What's the social graph: it's a map of the people you know (your email address book, your mobile contacts, your friends on facebook-myspace-linkedin). It's also a list of information about those people (who your intimates are, who your acquaintances are) and what they're doing RIGHT NOW.
A lot of companies believe that this is the building block of some cool applications and some cool ways to make a lot of money targeting advertising.
---
Facebook is really popular among young people in the US. They communicate with their friends, update them on what they're up to, and are spending more and more time on the site. The company is worth a lot, a presents a legitimate threat to old-line web companies like Yahoo!, etc. Facebook opened up an API for developers to build applications on top of the facebook social graph. But it's not open.
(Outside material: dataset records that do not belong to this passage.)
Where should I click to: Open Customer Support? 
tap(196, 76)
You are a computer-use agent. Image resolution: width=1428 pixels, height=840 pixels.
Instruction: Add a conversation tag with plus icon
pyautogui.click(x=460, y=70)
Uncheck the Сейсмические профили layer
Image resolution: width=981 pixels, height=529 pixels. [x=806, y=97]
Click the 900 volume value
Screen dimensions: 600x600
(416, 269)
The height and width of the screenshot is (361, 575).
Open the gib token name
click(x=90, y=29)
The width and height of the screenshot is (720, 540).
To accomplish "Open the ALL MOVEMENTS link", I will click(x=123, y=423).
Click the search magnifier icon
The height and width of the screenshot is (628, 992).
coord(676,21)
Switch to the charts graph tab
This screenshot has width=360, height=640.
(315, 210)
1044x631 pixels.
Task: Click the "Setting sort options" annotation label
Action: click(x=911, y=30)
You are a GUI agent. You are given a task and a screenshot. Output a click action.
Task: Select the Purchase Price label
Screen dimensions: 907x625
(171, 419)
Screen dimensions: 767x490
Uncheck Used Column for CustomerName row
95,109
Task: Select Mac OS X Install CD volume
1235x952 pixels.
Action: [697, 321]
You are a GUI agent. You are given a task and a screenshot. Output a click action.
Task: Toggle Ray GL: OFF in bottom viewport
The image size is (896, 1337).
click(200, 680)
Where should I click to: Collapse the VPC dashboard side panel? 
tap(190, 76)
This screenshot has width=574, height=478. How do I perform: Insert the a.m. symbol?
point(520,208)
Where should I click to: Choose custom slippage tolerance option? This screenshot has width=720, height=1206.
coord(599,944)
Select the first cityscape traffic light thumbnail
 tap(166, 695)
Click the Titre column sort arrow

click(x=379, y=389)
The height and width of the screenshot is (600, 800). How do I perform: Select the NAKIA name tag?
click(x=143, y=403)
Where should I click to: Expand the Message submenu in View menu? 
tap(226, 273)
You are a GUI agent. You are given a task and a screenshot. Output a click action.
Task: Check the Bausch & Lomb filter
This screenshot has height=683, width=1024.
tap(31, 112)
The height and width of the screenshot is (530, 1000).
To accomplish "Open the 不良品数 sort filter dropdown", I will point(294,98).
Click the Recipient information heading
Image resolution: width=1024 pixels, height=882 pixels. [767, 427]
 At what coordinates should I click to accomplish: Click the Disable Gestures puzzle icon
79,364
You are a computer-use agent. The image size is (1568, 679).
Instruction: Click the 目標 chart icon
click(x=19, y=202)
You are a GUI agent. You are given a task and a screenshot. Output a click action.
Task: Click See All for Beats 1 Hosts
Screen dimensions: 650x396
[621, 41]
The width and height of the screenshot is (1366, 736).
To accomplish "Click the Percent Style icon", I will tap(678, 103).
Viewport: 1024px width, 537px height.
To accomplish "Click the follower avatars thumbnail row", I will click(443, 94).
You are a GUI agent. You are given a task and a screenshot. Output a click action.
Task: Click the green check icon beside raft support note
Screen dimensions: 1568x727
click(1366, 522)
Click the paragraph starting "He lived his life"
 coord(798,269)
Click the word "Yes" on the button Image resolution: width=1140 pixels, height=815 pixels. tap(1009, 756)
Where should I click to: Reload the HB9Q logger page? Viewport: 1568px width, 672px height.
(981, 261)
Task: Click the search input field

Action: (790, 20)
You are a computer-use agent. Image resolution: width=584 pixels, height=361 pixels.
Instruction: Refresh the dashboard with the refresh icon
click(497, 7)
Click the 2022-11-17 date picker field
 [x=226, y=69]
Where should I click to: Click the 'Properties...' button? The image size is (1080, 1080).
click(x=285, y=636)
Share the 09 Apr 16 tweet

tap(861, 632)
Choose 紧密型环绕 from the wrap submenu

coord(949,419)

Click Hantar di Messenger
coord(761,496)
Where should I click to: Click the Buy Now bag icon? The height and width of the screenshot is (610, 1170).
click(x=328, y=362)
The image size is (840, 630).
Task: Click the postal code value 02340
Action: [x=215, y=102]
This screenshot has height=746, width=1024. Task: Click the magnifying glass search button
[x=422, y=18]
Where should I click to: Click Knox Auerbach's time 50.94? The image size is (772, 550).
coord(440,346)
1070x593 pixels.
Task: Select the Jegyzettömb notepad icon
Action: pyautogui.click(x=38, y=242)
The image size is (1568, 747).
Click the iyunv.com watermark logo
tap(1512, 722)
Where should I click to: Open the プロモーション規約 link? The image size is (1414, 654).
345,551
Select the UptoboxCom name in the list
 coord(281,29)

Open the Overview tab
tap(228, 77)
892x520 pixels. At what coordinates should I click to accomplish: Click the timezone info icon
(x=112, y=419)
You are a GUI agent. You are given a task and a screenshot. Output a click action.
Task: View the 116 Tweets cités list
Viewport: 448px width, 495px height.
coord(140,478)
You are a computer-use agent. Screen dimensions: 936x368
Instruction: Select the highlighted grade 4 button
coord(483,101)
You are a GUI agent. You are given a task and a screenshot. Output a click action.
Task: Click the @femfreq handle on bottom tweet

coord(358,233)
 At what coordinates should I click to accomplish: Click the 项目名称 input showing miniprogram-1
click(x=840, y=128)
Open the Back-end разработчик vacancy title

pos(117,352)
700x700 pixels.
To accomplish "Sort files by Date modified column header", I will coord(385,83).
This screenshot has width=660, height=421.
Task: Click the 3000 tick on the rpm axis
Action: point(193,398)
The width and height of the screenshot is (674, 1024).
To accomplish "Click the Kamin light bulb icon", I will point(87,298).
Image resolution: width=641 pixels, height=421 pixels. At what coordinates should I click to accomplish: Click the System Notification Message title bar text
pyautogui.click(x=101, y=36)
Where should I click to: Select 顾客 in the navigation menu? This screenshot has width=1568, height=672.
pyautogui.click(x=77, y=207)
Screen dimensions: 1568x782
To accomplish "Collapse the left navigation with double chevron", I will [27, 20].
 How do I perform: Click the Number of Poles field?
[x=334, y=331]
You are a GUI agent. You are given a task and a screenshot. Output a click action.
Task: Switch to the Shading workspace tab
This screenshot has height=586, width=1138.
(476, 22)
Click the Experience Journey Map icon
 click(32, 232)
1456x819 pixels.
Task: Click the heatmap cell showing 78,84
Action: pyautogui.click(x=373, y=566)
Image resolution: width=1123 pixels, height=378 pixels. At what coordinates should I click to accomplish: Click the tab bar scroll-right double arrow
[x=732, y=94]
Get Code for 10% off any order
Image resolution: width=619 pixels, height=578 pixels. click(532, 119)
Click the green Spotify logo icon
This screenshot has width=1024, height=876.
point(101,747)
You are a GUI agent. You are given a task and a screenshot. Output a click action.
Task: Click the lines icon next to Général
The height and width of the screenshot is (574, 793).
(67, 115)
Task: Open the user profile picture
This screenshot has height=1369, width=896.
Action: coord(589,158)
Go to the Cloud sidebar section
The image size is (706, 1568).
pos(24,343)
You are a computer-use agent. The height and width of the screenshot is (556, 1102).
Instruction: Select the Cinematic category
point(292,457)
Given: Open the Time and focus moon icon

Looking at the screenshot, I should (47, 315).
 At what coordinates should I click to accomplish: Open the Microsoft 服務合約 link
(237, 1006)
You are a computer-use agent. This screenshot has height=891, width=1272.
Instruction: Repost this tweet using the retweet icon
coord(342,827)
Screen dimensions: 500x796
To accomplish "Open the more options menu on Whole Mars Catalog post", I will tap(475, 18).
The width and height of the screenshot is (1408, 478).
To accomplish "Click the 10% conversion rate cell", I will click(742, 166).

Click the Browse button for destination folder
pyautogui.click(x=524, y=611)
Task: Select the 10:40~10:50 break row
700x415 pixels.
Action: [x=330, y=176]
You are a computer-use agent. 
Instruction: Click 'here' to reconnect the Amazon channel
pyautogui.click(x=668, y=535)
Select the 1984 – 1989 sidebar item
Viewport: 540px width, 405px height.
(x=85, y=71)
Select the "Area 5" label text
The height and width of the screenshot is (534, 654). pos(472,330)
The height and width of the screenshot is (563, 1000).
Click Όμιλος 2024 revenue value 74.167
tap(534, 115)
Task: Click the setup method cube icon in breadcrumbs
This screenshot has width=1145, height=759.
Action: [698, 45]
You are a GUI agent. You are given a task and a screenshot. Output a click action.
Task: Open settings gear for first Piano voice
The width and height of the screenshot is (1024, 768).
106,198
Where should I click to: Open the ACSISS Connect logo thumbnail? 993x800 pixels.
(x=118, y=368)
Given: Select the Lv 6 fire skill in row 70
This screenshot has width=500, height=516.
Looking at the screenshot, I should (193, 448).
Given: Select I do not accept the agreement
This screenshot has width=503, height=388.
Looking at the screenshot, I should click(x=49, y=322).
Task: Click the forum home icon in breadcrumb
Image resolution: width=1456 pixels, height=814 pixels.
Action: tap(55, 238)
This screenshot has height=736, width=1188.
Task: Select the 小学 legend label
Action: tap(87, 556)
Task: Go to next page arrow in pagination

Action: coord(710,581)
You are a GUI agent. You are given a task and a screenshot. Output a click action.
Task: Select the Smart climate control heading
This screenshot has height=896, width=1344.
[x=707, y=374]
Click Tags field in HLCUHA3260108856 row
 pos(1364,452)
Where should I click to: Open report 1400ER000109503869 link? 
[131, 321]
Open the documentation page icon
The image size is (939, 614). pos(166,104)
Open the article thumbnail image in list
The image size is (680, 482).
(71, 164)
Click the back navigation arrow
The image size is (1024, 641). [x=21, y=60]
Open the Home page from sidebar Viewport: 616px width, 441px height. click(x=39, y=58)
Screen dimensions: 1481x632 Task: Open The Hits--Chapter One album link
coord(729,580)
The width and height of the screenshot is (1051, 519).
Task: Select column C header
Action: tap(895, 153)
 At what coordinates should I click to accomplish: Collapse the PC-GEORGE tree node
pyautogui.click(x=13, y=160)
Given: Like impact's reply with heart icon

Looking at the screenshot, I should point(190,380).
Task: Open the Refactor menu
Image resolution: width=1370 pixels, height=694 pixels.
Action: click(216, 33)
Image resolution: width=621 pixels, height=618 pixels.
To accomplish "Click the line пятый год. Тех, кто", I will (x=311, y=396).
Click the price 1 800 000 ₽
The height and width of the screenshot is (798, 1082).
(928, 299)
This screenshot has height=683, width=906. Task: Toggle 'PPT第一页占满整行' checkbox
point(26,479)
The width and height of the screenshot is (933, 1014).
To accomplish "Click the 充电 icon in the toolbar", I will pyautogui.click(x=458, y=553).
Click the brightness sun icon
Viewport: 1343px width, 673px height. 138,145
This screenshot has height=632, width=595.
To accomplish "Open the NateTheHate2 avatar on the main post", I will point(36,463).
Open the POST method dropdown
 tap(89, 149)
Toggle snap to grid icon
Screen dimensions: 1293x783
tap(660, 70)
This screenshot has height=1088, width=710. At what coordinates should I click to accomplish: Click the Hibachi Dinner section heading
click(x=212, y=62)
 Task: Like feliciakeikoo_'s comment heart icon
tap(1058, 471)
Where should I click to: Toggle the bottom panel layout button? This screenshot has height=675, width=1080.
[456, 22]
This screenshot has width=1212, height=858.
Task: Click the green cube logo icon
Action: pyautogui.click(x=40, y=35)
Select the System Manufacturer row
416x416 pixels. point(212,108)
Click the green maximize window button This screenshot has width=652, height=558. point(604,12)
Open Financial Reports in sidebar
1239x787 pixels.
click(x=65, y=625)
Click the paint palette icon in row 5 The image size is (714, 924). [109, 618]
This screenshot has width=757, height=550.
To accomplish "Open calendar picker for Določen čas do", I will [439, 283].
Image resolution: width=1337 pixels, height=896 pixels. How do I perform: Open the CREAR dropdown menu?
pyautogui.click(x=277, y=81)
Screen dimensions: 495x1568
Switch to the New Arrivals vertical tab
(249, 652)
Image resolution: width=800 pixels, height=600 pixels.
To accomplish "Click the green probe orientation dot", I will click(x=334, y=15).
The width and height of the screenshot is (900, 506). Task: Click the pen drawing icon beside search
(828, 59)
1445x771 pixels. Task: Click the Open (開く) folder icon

Google announced today that they're going all decentralized on facebook, and will work with a number of other large "social" web applications to build a competing and open social graph and development platform. This will be open. Brad Fitzpatrick, formerly of SixApart and new to google, wrote a open social graph manifesto a few months back, and it's worth a read.
---
Microsoft just invested in Facebook, so they're partners.
Google is opening things up (as noted above), and is building an application to tie all this information together to compete with facebook.
Where is Yahoo!? Are they *really* having another executive retreat to discuss what to do.. because they're really late to the party already. Maybe they should join the Google initiative-- that would be interesting.
What other big players and small players have a different angle on this.